A Tailwind for MercadoLibre, a Different Story for The RealReal

Fong's note also flags MercadoLibre (MELI) as a beneficiary, even though he had already viewed its agentic-disintermediation risk as low. The reasoning: MercadoLibre's combination of an in-house logistics network (Mercado Envíos) and integrated fintech (Mercado Pago) made it structurally hard to bypass. Still, AI risk had been a meaningful overhang for investors, and OpenAI's retreat takes some of that pressure off.

The contrasting case is The RealReal (REAL). As a consignment-based luxury reseller with proprietary supply, RealReal was never really at risk of being routed around by ChatGPT — there is nothing for an agent to bypass when the inventory is unique. That makes the relative gain from OpenAI's pivot small for RealReal compared with Etsy.

The contrast highlights a broader pattern in agentic commerce: operators that touch the product or own unique supply tend to be more durable, while pure matchmakers and aggregators feel the disintermediation pressure first. OpenAI's retreat made that hierarchy more visible.

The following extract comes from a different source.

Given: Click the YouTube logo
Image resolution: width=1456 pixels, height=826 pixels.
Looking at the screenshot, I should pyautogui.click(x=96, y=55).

Why Instant Checkout Failed in the First Place

It is also worth understanding what forced OpenAI to retrace its steps so quickly. According to CNBC's reporting, only a handful of Shopify merchants ever turned on ChatGPT checkout — roughly a dozen out of millions — and consumers kept treating ChatGPT as a research tool while transacting on familiar retailer surfaces. On top of that, OpenAI had not yet built systems for collecting and remitting U.S. state sales taxes as of February 2026, a stark indication of how much commercial plumbing remained unbuilt.

OpenAI's own framing was direct: "the initial version of Instant Checkout did not offer the level of flexibility that we aspire to provide, so we're allowing merchants to use their own checkout experiences while we focus our efforts on product discovery." Read less as defeat than as a redrawing of the layers in agentic commerce — AI agents handle discovery and comparison, while merchants and existing payment infrastructure continue to handle checkout, fulfillment, and compliance.

Implications for Operators and Investors

The takeaway from Fong's note is that agentic commerce is not a single, sweeping wave that lifts or sinks every retailer equally. Structural exposure varies dramatically by business model.

For e-commerce operators, the practical question is whether you control the product, the logistics, or the financial layer. If you don't, the rational play is to treat AI assistants as discovery channels: optimize structured product data, prepare for ACP and similar protocols to maximize visibility, and make sure the actual checkout — and therefore the customer relationship — runs through your own platform. Etsy's emerging playbook is essentially that.

For investors, the OpenAI pivot sharpens the lens for evaluating AI risk across the marketplace landscape. The degree to which a platform physically touches inventory, owns proprietary supply, or runs in-house logistics and fintech becomes a useful proxy for resilience as agentic commerce matures. Read alongside Fong's earlier Etsy upgrades, this latest note suggests the AI narrative around marketplaces is moving from blanket fear into name-by-name selection.

Conclusion

OpenAI's Instant Checkout pivot is a reset for agentic commerce — one that splits the responsibility between AI surfaces and merchant infrastructure more honestly than the original vision did. BTIG's analysis surfaces a paradox at the heart of that reset: the platforms that looked most vulnerable to AI mediation are, for now, the ones with the most to gain from its retreat.

Etsy's "biggest winner" status, however, is not permanent. If OpenAI, Google, or Microsoft eventually rebuilds native checkout in a more capable form, or if standards like the Agentic Commerce Protocol and Universal Commerce Protocol consolidate around new defaults, disintermediation pressure can return. The lesson for operators and investors is to treat AI commerce strategy as a continuous reassessment, not a one-time bet on whether agents will or won't take over.